The reason for the hot/neutral reverse with the lamps in the bathroom is because you likely do have an open neutral somewhere and the load is back feeding the open neutral(s).


----------



## JohnJ0906 (Mar 18, 2007)

Make sure all this is on 1 circuit. (Sounds like it, but a good idea to make sure)
It will mess your mind up to try troubleshooting 2 problems thinking it is 1 (Trust me!:whistling2: )


----------



## Shirtpocket (Jun 2, 2007)

*Open Neutral Hot / Neutral Reverse*

These are the two conditions I am experiencing. Let me reset the physical layout. Two rooms, one circuit. #2 Bedroom and its adjoining bathroom. In the bedroom there are five outlets, one switched outlet, and an overhead ceiling fan. Four outlets and the fan show an open neutral. The fifth outlet is a split with the top half being switched and the bottom being a straight outlet (both check OK). In the bath, you have a ceiling exhaust fan and a light above the sink. (There is a GFI which is on another circuit.) The hots, neutrals, grounds bundle/splice in a deep box behind the double switch plate in the bedroom.

Now...in the bedroom...Four outlets and the ceiling fan show an open neutral. One outlet / switched outlet combo check out OK. In the bath the light and exhaust fan show an open neutral

If I enter the bath and switch on the light, the tester shows hot / neutral reverse for the four bedroom outlets and fan as well as the bathroom light and exhaust fan. The one bedroom outlet / switched outlet combo continue check out OK. 

I'm looking for a procedure to correct the Open Ground. I'm looking for an explanation and plan to correct the bathroom light forcing a Hot / Neutral Reverse.

Please accept I am not an electrician and therefore may use an unfamiliar term. I'd like to solve the problem and learn from the experience. I'd appreciate a punch list of what to check and how to correct the problems. I'll do the work and you all get the credit....


----------



## JohnJ0906 (Mar 18, 2007)

Check that split-wired swiched outlet. Make sure the tab on the neutral side isn't broken off. Only the tab on the hot side should be broke.


----------



## J. V. (Jun 1, 2007)

Speedy...I'm with you on this one. Swich legs are hot and they are sometimes white. 
But open neutral seems to be the case. He's just going to have to find it.


----------



## Shirtpocket (Jun 2, 2007)

*Split Tab On The Neutral Side Is Broken Off*



JohnJ0906 said:


> Check that split-wired swiched outlet. Make sure the tab on the neutral side isn't broken off. Only the tab on the hot side should be broke.
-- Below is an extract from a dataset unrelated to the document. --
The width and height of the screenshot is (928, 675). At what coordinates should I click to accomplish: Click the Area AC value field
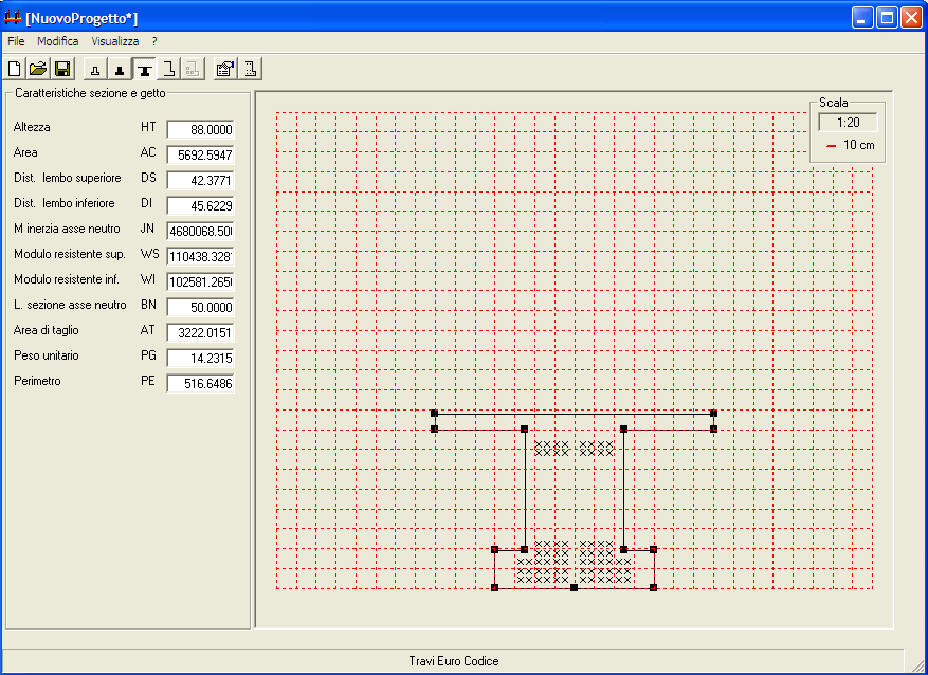click(x=200, y=155)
JohnJ0906 Yes....both tabs are broken...That would break the Neutral! An oversight on my part. As the outlet is installed upside down...I broke both tabs in error...shame on me! The Open Ground begins at that point. 

I'm getting back on this tomorrow am and I'm hoping that ends the Open Neutral. 

Now why am I having the Hot / Neutral Reverse when I switch the bathroom light on? Does it have anything to do with the Open Neutral which now may be resolved?


----------



## Shirtpocket (Jun 2, 2007)

*Split Tab On The Neutral Side Was Broken Off*

JohnJ0906 Yes....both tabs are broken...That would break the Neutral! An oversight on my part. 

JohnJ0906...Thanks....indeed the Neutral tab was broken. Ten minutes and I was up and running. All the work I had planned to analyze the circuit, would have been a waste because I may have missed the broken tab. I appreciate you drawing on your experience and insight to help me.

Regards,

Shirtpocket


----------



## boman47k (Aug 25, 2006)

Good call.


----------